The Allina Health System requested that a judge allow him to be removed from life support, either by clarifying that his guardian had the right to make the decision, or by issuing an order allowing his removal from life support. District Judge Jay Quam denied the guardian’s request for sole power to make that decision, but authorized the termination of Tschumy’s life support. He died.
 
Quam wrote that guardians have a strong case to make end-of-life decisions under a state law that grants them the power to allow or withhold medical care, but he said the law does not specifically allow them to end life support. Until the Legislature decides to address the issue, he wrote, only judges or legally authorized representatives can order life support removed.
 
Last summer, the Minnesota Court of Appeals reversed Quam’s ruling, reasoning that the final authority lies with guardians and that end-of-life decisions shouldn’t be dictated by the court.
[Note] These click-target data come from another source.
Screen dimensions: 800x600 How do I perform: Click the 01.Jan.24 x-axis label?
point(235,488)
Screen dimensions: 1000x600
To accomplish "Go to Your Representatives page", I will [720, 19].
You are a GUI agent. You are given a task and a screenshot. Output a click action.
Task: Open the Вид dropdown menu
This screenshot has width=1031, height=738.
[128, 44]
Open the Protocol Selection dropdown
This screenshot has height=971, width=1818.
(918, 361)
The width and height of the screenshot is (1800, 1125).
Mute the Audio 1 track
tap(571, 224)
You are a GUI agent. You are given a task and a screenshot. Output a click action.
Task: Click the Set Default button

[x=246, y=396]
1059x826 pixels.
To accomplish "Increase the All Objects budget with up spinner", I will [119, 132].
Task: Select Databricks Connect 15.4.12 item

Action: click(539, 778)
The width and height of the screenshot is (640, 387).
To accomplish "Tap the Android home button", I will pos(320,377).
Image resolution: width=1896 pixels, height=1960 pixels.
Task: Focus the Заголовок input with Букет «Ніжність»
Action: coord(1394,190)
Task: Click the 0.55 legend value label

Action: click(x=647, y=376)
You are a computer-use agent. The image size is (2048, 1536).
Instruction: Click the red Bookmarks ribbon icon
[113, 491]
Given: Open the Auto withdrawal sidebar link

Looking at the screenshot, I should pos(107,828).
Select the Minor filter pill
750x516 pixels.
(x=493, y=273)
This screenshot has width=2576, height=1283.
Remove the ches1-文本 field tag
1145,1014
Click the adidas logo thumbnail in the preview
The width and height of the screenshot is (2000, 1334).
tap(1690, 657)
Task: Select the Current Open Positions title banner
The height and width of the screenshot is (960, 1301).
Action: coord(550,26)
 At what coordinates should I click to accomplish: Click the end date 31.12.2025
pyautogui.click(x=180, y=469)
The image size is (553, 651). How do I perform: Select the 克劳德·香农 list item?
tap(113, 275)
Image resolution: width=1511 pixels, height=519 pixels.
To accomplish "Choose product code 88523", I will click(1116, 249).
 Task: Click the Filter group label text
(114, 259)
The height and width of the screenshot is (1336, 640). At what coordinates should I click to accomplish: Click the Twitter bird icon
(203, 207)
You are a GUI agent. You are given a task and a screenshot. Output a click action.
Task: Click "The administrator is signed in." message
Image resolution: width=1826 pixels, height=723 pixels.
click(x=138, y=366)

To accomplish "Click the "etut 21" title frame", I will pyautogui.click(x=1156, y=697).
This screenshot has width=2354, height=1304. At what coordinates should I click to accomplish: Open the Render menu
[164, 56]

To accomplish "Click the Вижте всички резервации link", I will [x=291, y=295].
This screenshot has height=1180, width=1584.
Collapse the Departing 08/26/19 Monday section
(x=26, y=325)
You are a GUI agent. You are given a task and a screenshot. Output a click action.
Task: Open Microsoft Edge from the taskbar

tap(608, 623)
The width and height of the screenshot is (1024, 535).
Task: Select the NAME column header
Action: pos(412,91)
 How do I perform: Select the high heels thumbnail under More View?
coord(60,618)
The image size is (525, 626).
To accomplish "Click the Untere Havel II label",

The appeals court relied on a 1984 Supreme Court ruling.
 
The state attorney general’s office, which weighed in with briefs supporting a mandatory judge’s sign-off, is expected to do so again before the Supreme Court.

Full Article and Source:
Minn. high court to decide end-of-life case

State court of appeals reverses ruling that prevented guardians from ordering their wards from life support

August 14, 2013

Legal guardians have the authority to order their wards to be disconnected from life support, according to a state Court of Appeals ruling Monday that said the end-of-life decision shouldn’t be dictated by the courts. 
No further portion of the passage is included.